■ **EXTRACTED ENTRIES**:
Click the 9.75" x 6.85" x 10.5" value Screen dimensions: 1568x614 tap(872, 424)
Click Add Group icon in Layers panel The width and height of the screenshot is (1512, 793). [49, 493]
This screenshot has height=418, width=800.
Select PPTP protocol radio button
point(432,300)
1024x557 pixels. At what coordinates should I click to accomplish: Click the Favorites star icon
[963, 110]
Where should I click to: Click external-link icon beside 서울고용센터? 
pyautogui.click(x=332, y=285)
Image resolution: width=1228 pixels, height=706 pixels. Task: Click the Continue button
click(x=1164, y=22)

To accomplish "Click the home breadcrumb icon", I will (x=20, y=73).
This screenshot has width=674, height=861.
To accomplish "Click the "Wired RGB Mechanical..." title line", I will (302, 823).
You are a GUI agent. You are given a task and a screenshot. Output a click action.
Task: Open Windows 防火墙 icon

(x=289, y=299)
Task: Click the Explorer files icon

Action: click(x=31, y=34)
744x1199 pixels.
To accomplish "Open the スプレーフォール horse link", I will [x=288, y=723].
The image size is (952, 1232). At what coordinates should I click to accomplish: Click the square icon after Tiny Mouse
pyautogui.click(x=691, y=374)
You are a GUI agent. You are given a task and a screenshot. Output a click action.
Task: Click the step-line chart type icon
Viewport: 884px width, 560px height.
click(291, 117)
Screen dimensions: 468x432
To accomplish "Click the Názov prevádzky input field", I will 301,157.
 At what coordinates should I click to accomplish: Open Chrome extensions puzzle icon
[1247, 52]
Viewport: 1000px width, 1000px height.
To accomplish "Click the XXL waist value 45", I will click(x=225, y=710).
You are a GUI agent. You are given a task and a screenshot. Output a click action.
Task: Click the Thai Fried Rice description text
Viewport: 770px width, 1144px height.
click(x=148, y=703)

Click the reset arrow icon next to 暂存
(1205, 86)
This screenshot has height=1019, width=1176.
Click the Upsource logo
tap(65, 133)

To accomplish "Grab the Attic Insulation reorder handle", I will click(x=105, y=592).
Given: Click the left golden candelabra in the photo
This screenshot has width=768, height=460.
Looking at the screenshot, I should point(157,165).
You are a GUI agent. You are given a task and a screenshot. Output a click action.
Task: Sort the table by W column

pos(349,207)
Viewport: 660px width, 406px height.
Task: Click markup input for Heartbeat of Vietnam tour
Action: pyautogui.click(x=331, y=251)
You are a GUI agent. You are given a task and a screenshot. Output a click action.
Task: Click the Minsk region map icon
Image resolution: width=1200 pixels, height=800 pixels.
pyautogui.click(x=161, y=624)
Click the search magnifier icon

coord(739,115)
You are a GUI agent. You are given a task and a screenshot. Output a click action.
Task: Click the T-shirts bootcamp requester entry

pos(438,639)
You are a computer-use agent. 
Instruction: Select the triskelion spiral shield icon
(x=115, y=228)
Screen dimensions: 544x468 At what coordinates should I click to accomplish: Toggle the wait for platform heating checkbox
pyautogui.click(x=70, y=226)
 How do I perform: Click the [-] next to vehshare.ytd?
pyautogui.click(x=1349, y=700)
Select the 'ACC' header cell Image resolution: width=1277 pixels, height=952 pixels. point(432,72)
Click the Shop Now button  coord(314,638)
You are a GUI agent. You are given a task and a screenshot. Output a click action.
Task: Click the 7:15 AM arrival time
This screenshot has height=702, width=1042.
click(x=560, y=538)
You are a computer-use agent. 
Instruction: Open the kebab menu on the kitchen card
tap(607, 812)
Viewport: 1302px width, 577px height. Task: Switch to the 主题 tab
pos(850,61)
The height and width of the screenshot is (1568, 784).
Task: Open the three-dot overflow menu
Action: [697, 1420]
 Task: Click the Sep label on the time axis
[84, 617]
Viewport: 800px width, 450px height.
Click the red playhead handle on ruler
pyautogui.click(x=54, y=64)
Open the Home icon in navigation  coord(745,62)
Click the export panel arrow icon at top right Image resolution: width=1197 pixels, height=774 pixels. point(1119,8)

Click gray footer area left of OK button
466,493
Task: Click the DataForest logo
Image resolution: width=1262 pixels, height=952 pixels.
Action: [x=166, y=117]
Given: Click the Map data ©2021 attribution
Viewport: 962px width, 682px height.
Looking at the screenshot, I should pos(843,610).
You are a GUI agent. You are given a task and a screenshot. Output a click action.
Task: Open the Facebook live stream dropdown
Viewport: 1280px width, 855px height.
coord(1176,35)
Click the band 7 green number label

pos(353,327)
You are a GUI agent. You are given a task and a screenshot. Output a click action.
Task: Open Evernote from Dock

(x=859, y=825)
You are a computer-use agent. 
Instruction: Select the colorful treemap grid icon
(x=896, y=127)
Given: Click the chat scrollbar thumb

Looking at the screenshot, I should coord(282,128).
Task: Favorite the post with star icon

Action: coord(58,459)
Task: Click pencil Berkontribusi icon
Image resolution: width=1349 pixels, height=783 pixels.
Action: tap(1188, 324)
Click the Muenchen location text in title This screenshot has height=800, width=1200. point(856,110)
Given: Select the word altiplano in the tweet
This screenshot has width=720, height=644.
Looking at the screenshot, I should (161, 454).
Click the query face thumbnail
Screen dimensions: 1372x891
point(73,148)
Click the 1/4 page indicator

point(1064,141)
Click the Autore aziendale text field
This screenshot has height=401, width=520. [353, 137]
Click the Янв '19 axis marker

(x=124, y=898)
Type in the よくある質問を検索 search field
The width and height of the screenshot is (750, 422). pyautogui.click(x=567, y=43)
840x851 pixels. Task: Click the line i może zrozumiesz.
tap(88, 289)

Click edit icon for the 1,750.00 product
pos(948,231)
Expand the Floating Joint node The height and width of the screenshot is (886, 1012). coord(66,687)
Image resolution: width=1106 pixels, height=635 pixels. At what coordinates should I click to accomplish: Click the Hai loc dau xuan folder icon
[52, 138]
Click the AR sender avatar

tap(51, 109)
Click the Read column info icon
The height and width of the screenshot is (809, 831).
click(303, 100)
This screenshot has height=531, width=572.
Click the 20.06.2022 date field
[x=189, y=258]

■ **WHAT THE TASK ASKS**: Collect the lines of the data that carry the word "will".

■ **RESPONSE TO THIS TASK**:
To accomplish "Click the home breadcrumb icon", I will (x=20, y=73).
To accomplish "Click the "Wired RGB Mechanical..." title line", I will (302, 823).
To accomplish "Open the スプレーフォール horse link", I will [x=288, y=723].
To accomplish "Click the Názov prevádzky input field", I will 301,157.
To accomplish "Click the XXL waist value 45", I will click(x=225, y=710).
To accomplish "Grab the Attic Insulation reorder handle", I will click(x=105, y=592).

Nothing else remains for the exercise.